The Rev. Jesse Jackson, the civil rights leader who died Tuesday at the age of 84, is being remembered by Connecticut leaders for his advocacy for equal rights.
Donald Smart, an attorney based in Milford, first met Jackson in 1982 at an NAACP event in New York. Smart said he still remembers Jackson's friendliness and ability to captivate audiences.
“He was an unusually skilled orator, and he had been brought up in the great Baptist tradition of preaching and the call and response the cadence of the congregation, and so he brought all of those skills and that history into his communications, his speeches, his exhorting the crowd to stand up for civil rights,” Smart said.
Smart said Jackson brought awareness nationwide to economic and racial inequality.
Throughout the decades, Jackson made several appearances in Connecticut.
One of his most well-known appearances was in Bridgeport, where he appeared twice in 1991. During that visit, Jackson called on the state to clear an illegal dump in the city's East End neighborhood, known as Mt. Trashmore by residents.
Jackson visited Connecticut again in 1991, and joined other civil rights leaders in a march from Bridgeport to Hartford to call for economic equality after the end of the Persian Gulf War.
State Rep. Christopher Rosario, a Democrat who represents Bridgeport, said he witnessed the march when he was 12yearsold, and it left an impression.
“Even then I understood the power of his voice and leadership,” Rosario said. "His work did not just inspire our city but reached far beyond, standing with communities like Vieques, Puerto Rico, against injustice and advocating for those whose voices were too often ignored.”

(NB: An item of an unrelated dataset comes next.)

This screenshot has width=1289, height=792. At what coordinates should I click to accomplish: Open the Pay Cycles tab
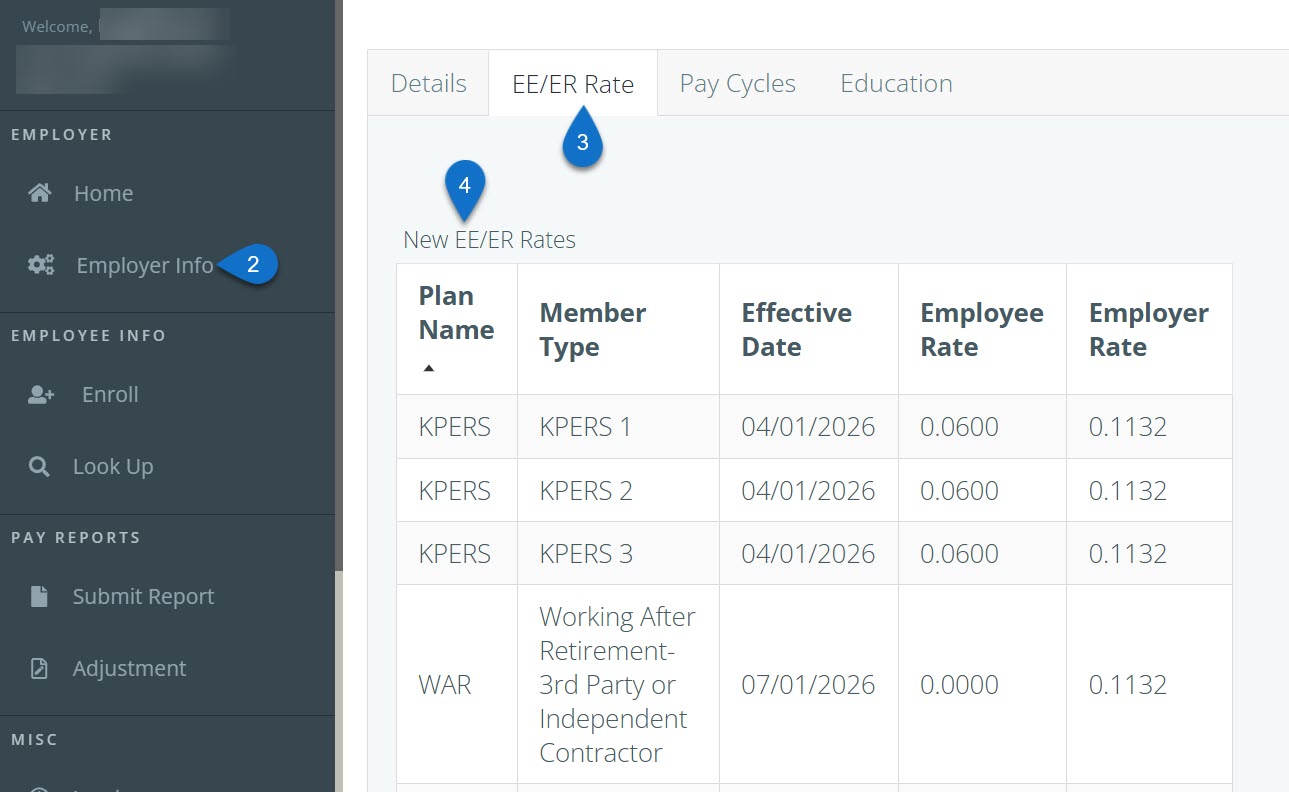pyautogui.click(x=737, y=83)
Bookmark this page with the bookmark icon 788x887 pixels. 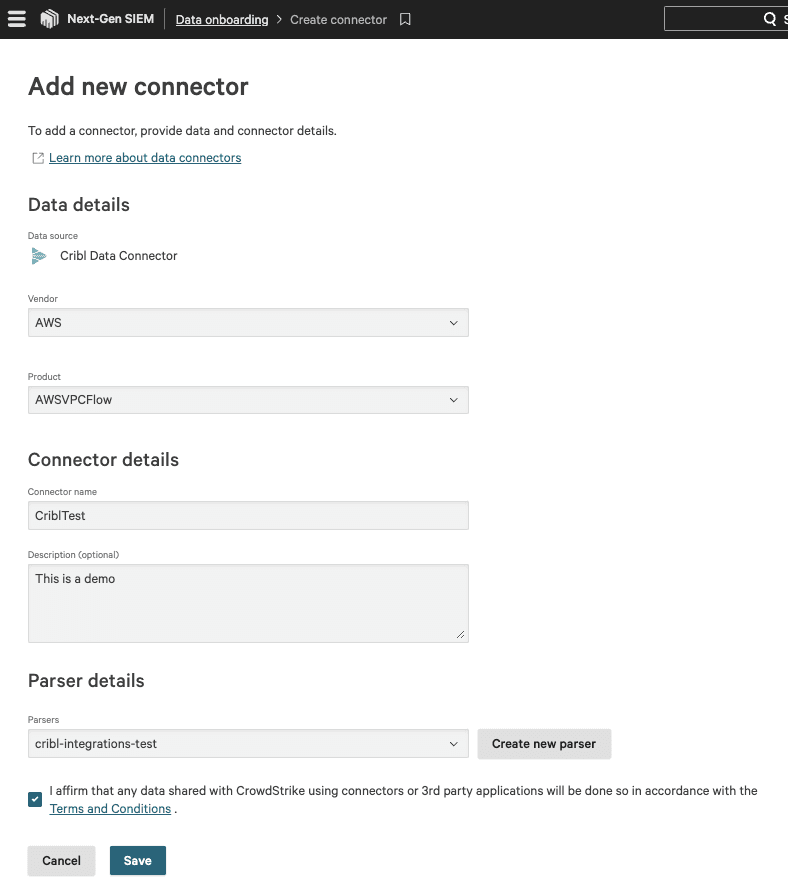(405, 19)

Dori Dumas, president of the Greater New Haven NAACP chapter, remembers being a teenager when Jackson gave a speech at her high school in New Haven.
Dumas said the speech gave young people a sense of purpose and pride. Jackson was known for reciting the poem, “I am Somebody,” by the late civil rights activist, Rev. Williams Holmes Borders Sr.
“By the time he left, we all were chanting, ‘I am somebody; keep hope alive,’" Dumas said.